Whole-body exposure to 2.45 GHz electromagnetic fields does not alter anxiety responses in rats: a plus-maze study including test validation med./bio.

Published in: Behav Brain Res 2005; 156 (1): 65-74

Aim of study (acc. to author)

To study anxiety responses in rats.

Background/further details

In a first phase of this investigation, a validation of the elevated plus-maze apparatus was performed in rats by testing anxiety response at various ambient light intensities (200, 30, 10 and 2.5 lux), as well as the effects of diazepam treatment (0.5 and 1.0 mg/kg, at 30 lux). Anxiety responses were revealed to decrease with decreasing light intensity and to be attenuated by diazepam treatment.

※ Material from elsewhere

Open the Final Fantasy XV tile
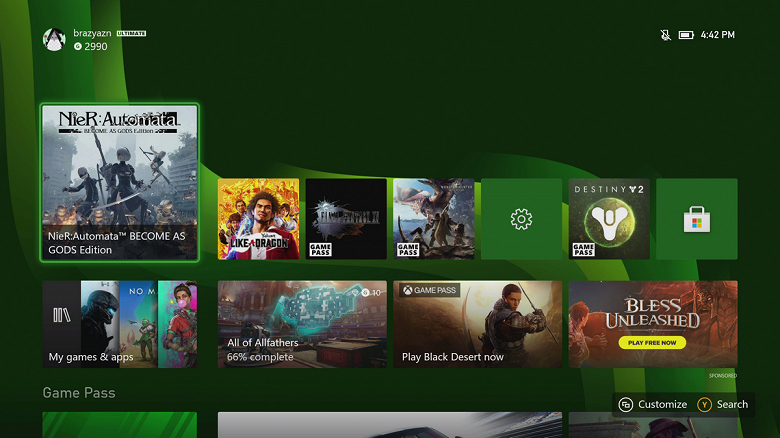780x438 pixels. click(346, 219)
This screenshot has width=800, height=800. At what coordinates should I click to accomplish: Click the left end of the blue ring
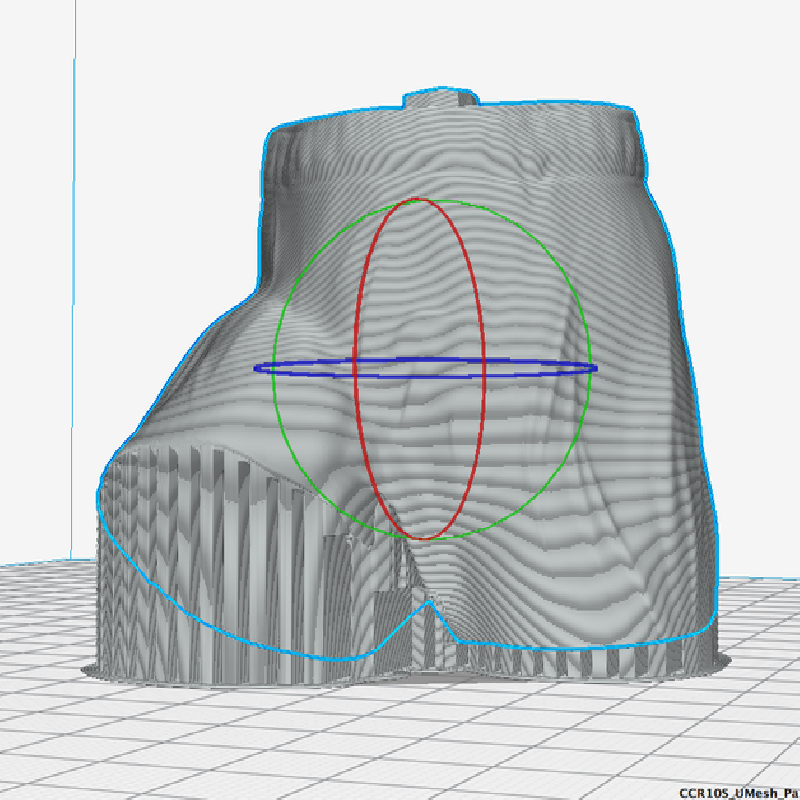257,369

Subsequently, a separate set of animals was exposed to 2.45 GHz electromagnetic fields for 45 min (at light intensity of 2.5 lux and 30 lux) to assess whether electromagnetic field exposure altered anxiety responses in the same apparatus.



Exposure Parameters
Exposure 1: 2.45 GHz
Modulation type: pulsed
Exposure duration: continuous for 45 min

Exposure 1

Main characteristics
Frequency 2.45 GHz
  • guided field
Exposure duration continuous for 45 min
Modulation type pulsed
Pulse width 2 µs
Repetition frequency 500 Hz
Exposure setup
Exposure source
  • circular waveguide (93 cm long, 20 cm in diameter)
Chamber Transparent cylindrical plastic chamber/20 cm long, 17.5 cm in diameter, 13.5 cm high.
Setup Each rats was placed in a cylindrical chamber located in the center of the waveguide.
Sham exposure A sham exposure was conducted.
Measurand Value Type Method Mass Remarks
SAR 600 µW/g average over time calculated whole body determined by FDTD (finite difference time domain)
SAR 900 µW/g average over time calculated partial body brain averaged; determined by FDTD (finite difference time domain)

Reference articles

Exposed system:

Methods Endpoint/measurement parameters/methodology

Investigated system:
Time of investigation:
  • after exposure

Main outcome of study (acc. to author)

Whatever light intensity was used, electromagnetic field irradiation failed to induce any significant effect on anxiety responses in the plus maze. The present experiment shows that exposure to electromagnetic fields does not alter anxiety responses assessed in the elevated plus maze.